Moreover, there is a subtle point about concurrent shutdown of CP members when CP Subsystem Persistence is disabled. If there are N CP members in CP Subsystem, HazelcastInstance.shutdown() can be called on N-2 CP members concurrently. Once these N-2 CP members complete their shutdown, the remaining 2 CP members must be shut down serially. Even though the shutdown API can be called concurrently on multiple CP members, since the METADATA CP group handles shutdown requests serially, it would be simpler to shut down CP members one by one, by calling HazelcastInstance.shutdown() on the next CP member once the current CP member completes its shutdown. This rule does not apply when CP Subsystem Persistence is enabled so you can shut down your CP members concurrently if you enabled CP Subsystem Persistence. Please see CPSubsystem to learn more about the shut-down behaviour of CP members. It is enough for users to recall this rule while shutting down CP members when CP Subsystem Persistence is disabled. Interested users can read the rest of this paragraph to learn the reasoning behind this rule. Each shutdown request internally requires a Raft commit to the METADATA CP group when CP Subsystem Persistence is disabled. A CP member proceeds to shutdown after it receives a response of this commit. To be able to perform a Raft commit, the METADATA CP group must have its majority up and running. When only 2 CP members are left after graceful shutdowns, the majority of the METADATA CP group becomes 2. If the last 2 CP members shut down concurrently, one of them is likely to perform its Raft commit faster than the other one and leave the cluster before the other CP member completes its Raft commit. In this case, the last CP member waits for a response of its commit attempt on the METADATA CP group, and times out eventually. This situation causes an unnecessary delay on shutdown process of the last CP member. On the other hand, when the last 2 CP members shut down serially, the N-1th member receives the response of its commit after its shutdown request is committed also on the last CP member. Then, the last CP member checks its local data to notice that it is the last CP member alive, and proceeds its shutdown without attempting a Raft commit on the METADATA CP group.
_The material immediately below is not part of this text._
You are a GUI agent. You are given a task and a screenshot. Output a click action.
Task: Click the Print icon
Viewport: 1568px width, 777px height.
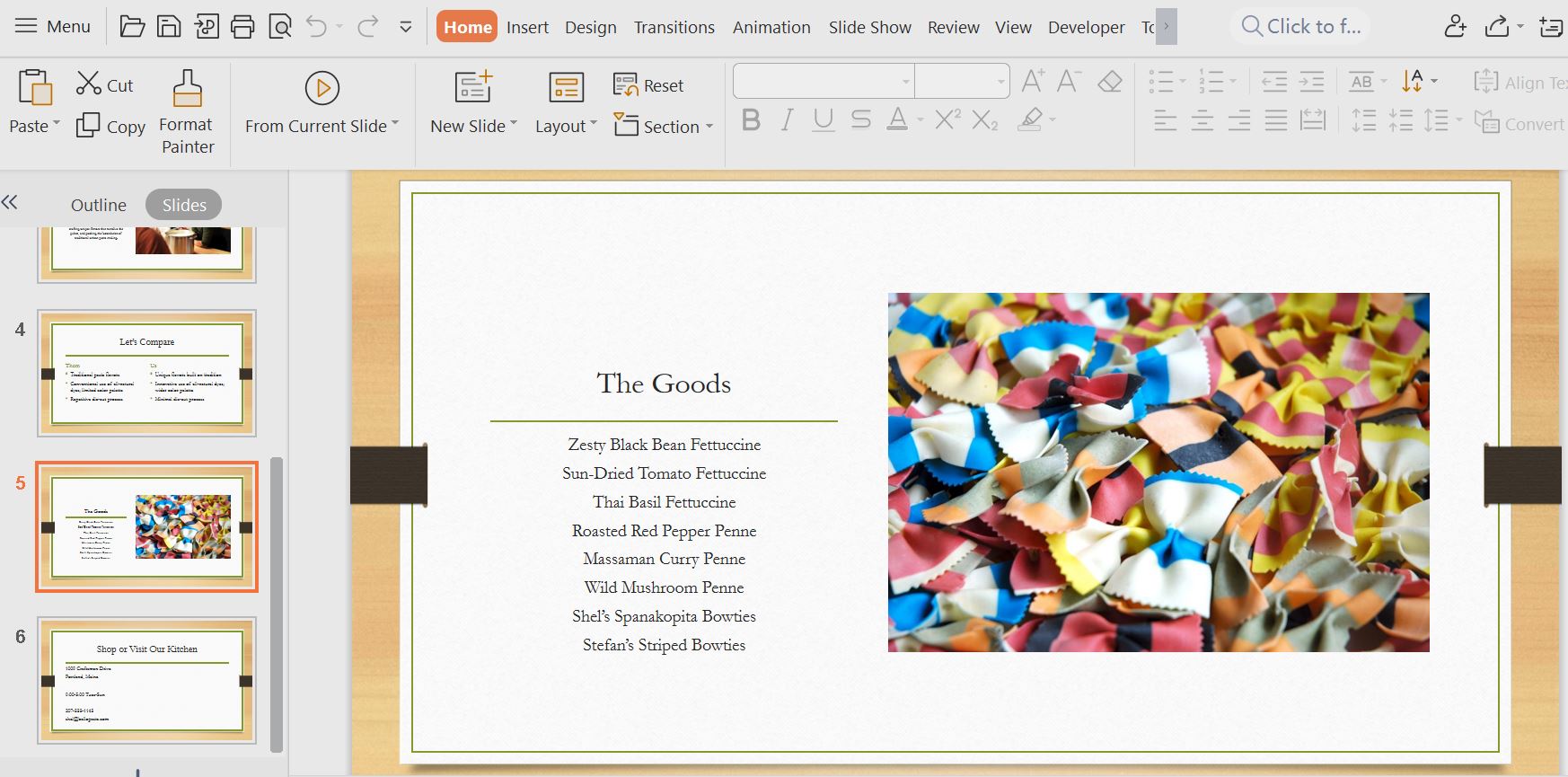[242, 27]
CP Subsystem's fault tolerance capabilities are summarized below. For the sake of simplicity, let's assume that both the CP member count and CP group size configurations are configured as the same and we use only the DEFAULT CP group. In the list below, "a permanent crash" means that a CP member either crashes while CP Subsystem Persistence is disabled, hence it cannot be recovered with its CP identity and data, or it crashes while CP Subsystem Persistence is enabled but its CP data cannot be recovered, for instance, due to a total server crash or a disk failure.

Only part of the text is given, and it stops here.